___ DATA ROWS ___

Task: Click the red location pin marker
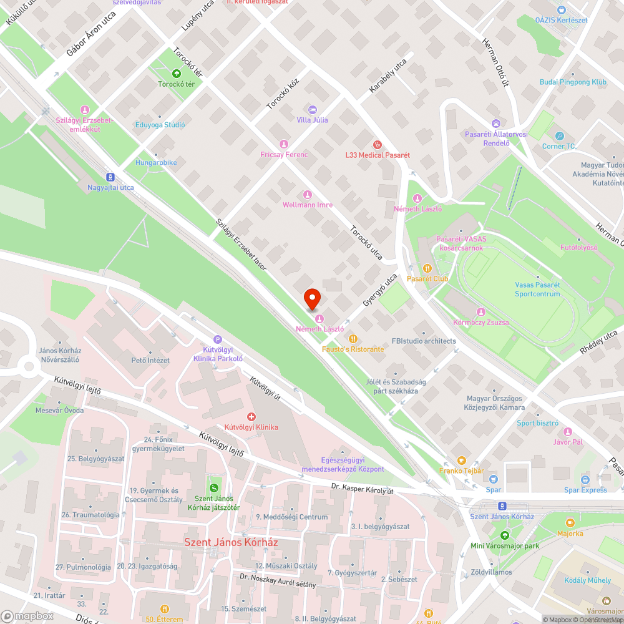coord(311,300)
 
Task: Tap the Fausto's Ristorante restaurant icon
coord(353,339)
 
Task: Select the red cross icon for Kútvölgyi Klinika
coord(251,416)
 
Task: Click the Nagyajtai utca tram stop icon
coord(110,177)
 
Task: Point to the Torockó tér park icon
coord(177,74)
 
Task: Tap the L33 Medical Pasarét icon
coord(376,144)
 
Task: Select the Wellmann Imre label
coord(307,205)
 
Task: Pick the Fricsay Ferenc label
coord(284,154)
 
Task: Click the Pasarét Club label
coord(427,278)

___

**THE TASK**
Please rewrite the rows from the line containing "Task: Tap the Fausto's" through the end of the rows, replacing "icon" with "symbol" and leaving everything else unchanged.

**COMPLETED TASK**
Task: Tap the Fausto's Ristorante restaurant symbol
coord(353,339)
 
Task: Select the red cross symbol for Kútvölgyi Klinika
coord(251,416)
 
Task: Click the Nagyajtai utca tram stop symbol
coord(110,177)
 
Task: Point to the Torockó tér park symbol
coord(177,74)
 
Task: Tap the L33 Medical Pasarét symbol
coord(376,144)
 
Task: Select the Wellmann Imre label
coord(307,205)
 
Task: Pick the Fricsay Ferenc label
coord(284,154)
 
Task: Click the Pasarét Club label
coord(427,278)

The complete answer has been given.